* **Data for review**
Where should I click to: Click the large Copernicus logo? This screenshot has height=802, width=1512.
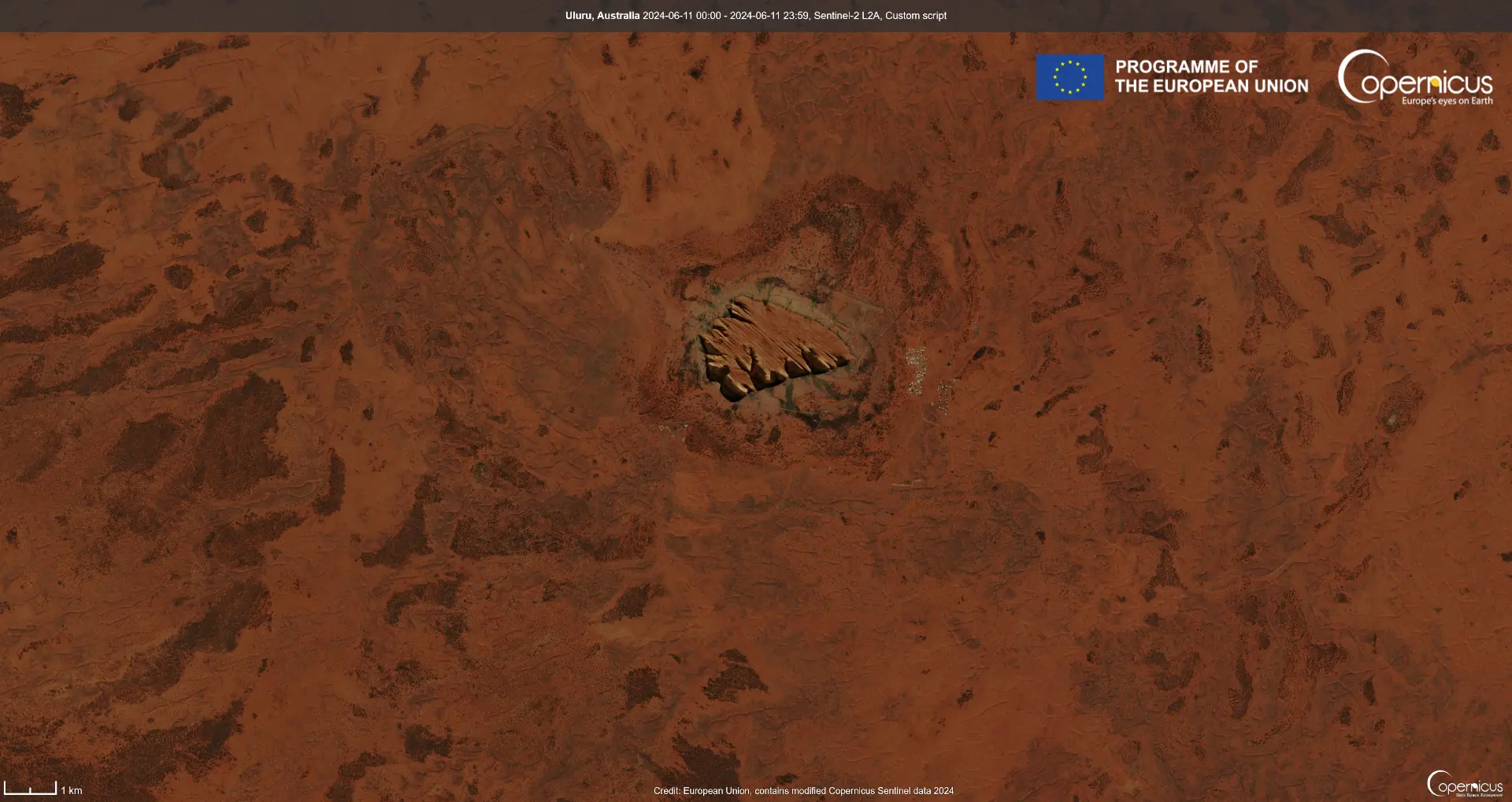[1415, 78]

---

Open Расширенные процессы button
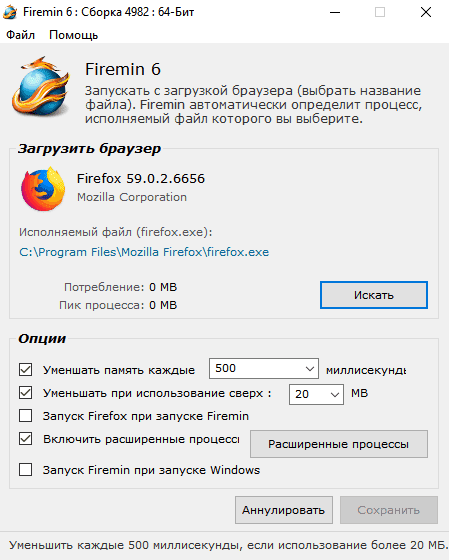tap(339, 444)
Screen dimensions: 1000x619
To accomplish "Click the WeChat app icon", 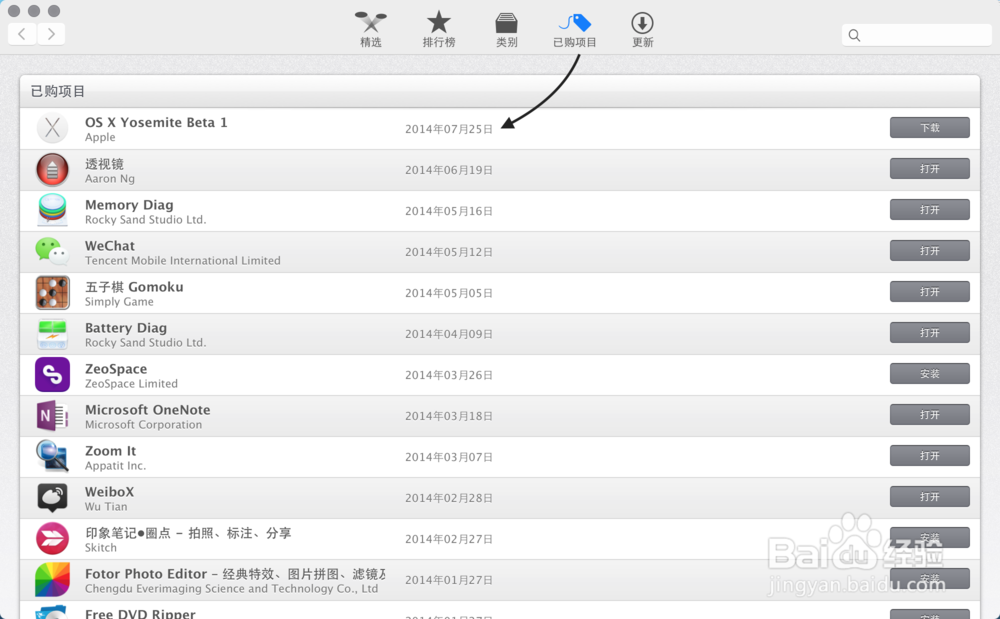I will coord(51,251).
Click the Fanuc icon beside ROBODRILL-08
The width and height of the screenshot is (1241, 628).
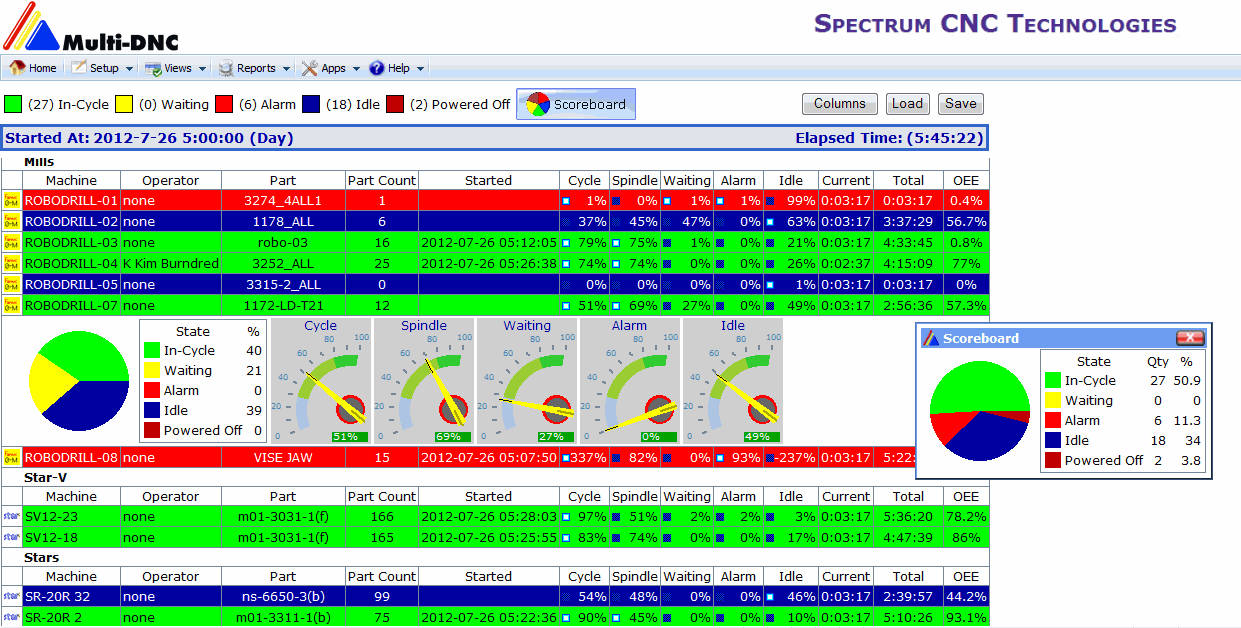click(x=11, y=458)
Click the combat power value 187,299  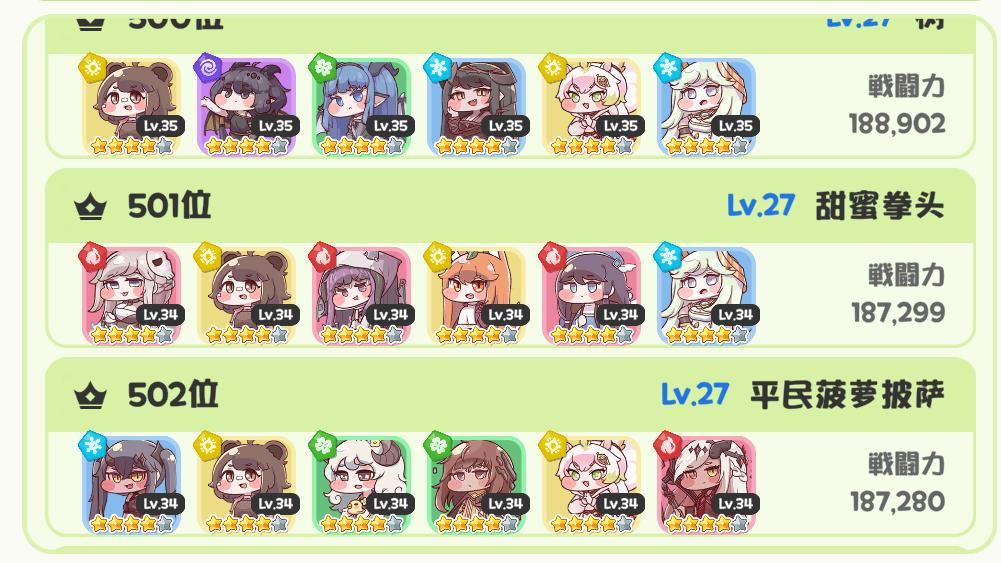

* **Your task**
Once the line with "The width and" has been found above, output that line and every later line exactly, stopping after the line with "Click the combat power value 187,299", and omit the pictures.

* **Answer box**
The width and height of the screenshot is (1241, 628).
click(x=11, y=458)
Click the combat power value 187,299  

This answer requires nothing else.